Puis, il y a des choses inattendues. Au cours de l'épisode 21, Hokulani Hardy raconte l'histoire d'une épave, celle du navire Arnhem, et de ses survivants à Roger. Cela à l'air d'être une petite histoire gratuite, une discussion à bâton rompu pour passer le temps, à l'occasion d'un nouvel éclairage sur la relation entre elle et Roger, dans l'ombre d'Hari Hardy. Il y a également la très longue remontée de Mia Hardy vers la surface, certes une séquence pleine de suspense (Parviendra-telle jusqu'à la surface ? Plus la séquence dure, plus la probabilité diminue), et un ultime souvenir de Mia enfant à l'occasion d'un repas avec ses parents. Le lecteur apprécie la diversité visuelle qu'apporte ce vieux galion cassé en deux par la tempête en 1662, l'habit d'apparat du capitaine du navire secourant les rescapés après quelques semaines, la tension du corps de Mia Hardy toute entière tendue vers le haut, la marche sur un long ponton étroit de nuit. En son for intérieur, il sait que ces séquences ne sont en rien gratuites et qu'elles enrichissent la thématique du récit. Pour autant ces liens logiques ne sautent pas aux yeux. Lorsque les rescapés du Arnhem mangent un volatil nommé Dodo, Hokulani Hardy ironise sur le fait qu'ils ne se rendent pas compte qu'ils deviennent les derniers êtres humains à avoir vu ce volatil avant l'extinction de sa race. Le lecteur se dit qu'il peut voir un lien avec l'incapacité de la race humaine à prendre conscience de la destruction qu'elle sème, comme par exemple le virus en train de décimer la population à la surface. La discussion entre Blake Mortimer et Philip Kay évoque la capacité de la Terre à soutenir la vie humaine, et en particulier le nombre d'individus à partir duquel ce n'est plus viable. Le souvenir du repas avec ses parents rappelle à Mia qu'ils n'avaient pas exactement les mêmes points de vue. Étrangement, la valeur morale exprimée par Hari Hardy semble plus discutable que celle exprimée par son épouse, alors que tout du long du récit, ce sont ses qualités à lui qui ont été mises en avant, en particulier tout ce qu'il a apporté aux membres de son équipe.

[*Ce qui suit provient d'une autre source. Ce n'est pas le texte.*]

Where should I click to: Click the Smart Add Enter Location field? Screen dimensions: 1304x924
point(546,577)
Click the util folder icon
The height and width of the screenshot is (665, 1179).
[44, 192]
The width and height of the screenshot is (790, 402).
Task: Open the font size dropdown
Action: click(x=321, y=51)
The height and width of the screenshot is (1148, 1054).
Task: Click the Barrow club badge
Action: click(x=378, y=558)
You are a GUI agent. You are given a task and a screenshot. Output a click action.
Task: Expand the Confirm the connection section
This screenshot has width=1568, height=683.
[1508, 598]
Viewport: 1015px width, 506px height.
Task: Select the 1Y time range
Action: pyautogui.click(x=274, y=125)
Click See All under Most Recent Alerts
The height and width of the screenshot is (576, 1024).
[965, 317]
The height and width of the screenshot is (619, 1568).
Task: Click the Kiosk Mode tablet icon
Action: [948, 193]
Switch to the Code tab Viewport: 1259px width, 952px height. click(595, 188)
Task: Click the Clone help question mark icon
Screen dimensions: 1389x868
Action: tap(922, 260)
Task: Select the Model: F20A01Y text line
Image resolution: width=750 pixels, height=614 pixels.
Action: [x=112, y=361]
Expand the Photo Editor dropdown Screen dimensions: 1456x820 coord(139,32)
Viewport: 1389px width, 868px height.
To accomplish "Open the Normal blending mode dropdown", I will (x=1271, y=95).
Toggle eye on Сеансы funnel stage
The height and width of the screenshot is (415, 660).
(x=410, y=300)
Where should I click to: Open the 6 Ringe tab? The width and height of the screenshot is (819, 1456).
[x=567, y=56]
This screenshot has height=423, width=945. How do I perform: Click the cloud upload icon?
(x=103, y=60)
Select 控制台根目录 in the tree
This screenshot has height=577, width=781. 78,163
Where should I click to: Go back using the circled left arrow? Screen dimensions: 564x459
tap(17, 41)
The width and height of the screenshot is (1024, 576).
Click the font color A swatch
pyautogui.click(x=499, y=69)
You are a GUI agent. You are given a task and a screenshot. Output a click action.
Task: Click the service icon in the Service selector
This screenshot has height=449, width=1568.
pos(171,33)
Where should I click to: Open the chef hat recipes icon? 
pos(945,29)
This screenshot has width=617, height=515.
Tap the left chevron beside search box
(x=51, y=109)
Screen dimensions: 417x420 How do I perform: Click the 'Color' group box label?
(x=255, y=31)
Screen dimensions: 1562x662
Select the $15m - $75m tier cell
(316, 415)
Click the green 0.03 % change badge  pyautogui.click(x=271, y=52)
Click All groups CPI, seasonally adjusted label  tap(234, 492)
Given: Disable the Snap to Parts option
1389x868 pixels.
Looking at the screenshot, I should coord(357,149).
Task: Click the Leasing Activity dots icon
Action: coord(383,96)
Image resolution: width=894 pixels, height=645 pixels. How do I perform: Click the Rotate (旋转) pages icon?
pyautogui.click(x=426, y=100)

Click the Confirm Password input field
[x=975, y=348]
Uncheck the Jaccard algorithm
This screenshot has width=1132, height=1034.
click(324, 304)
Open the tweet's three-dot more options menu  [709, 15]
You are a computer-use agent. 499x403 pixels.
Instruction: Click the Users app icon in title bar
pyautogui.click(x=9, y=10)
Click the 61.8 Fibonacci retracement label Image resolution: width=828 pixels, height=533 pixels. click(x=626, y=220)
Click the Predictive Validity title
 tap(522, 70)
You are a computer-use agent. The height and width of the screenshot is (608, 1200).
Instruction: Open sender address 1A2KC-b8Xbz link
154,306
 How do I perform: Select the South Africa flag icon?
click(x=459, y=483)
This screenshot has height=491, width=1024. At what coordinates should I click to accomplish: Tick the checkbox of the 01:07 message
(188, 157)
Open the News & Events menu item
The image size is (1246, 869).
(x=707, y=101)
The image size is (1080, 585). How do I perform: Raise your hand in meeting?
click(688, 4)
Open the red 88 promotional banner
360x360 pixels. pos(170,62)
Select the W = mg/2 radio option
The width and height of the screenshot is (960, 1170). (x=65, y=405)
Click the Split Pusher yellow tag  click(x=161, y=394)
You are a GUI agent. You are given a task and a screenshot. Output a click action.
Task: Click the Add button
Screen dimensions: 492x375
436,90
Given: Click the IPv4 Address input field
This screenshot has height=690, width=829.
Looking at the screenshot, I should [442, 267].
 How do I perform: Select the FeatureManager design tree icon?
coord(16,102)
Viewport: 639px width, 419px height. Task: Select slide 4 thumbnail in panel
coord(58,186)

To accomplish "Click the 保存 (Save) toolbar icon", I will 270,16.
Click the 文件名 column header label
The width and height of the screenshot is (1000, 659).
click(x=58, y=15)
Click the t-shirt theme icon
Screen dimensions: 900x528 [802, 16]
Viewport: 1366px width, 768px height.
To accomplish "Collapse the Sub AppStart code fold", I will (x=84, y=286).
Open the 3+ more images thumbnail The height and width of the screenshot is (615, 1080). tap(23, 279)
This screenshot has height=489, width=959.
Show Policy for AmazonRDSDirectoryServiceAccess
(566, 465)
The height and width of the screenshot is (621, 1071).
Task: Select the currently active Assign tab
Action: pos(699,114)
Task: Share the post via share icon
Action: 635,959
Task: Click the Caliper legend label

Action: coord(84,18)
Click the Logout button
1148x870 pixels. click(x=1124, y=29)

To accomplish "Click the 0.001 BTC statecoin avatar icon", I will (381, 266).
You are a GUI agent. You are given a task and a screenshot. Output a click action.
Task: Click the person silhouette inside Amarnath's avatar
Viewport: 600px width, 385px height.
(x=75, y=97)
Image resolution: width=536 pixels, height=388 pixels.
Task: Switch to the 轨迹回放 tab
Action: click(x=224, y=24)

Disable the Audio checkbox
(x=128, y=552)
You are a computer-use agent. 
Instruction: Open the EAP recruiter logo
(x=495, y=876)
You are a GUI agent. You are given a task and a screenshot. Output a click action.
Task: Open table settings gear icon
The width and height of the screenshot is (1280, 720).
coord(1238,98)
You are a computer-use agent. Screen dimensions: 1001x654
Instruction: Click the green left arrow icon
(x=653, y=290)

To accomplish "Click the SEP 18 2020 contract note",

La conclusion est sans appel sur la valeur prônée par l'auteur.
La lecture de ce dernier tome est aussi facile et agréable qu'elle est déroutante. L'auteur tient ses promesses : révéler l'identité du meurtrier d'Hari Hardy, montrer le sort des membres de l'équipage de la base sous-marine, évoquer le sort de l'humanité se débattant avec une pandémie virale. Dans le même temps, la construction du récit et sa tonalité laissent à penser que le cœur du récit se trouve ailleurs. Cela incite le lecteur à s'interroger sur des séquences qui semblent annexes à l'intrigue, à se forger sa propre opinion sur l'enjeu véritable. Dans une interview, Matt Kindt a déclaré qu'il a conscience que toutes ses œuvres seront jugées par rapport à Mind MGMT, création qu'il doute pouvoir surpasser dans sa carrière. De ce point de vue, Dept. H n'est pas du niveau de Mind MGMT. Mais prise pour elle-même, cette histoire flotte à des centaines de mètres au-dessus la majeure partie de la production de comics et de bandes dessinées.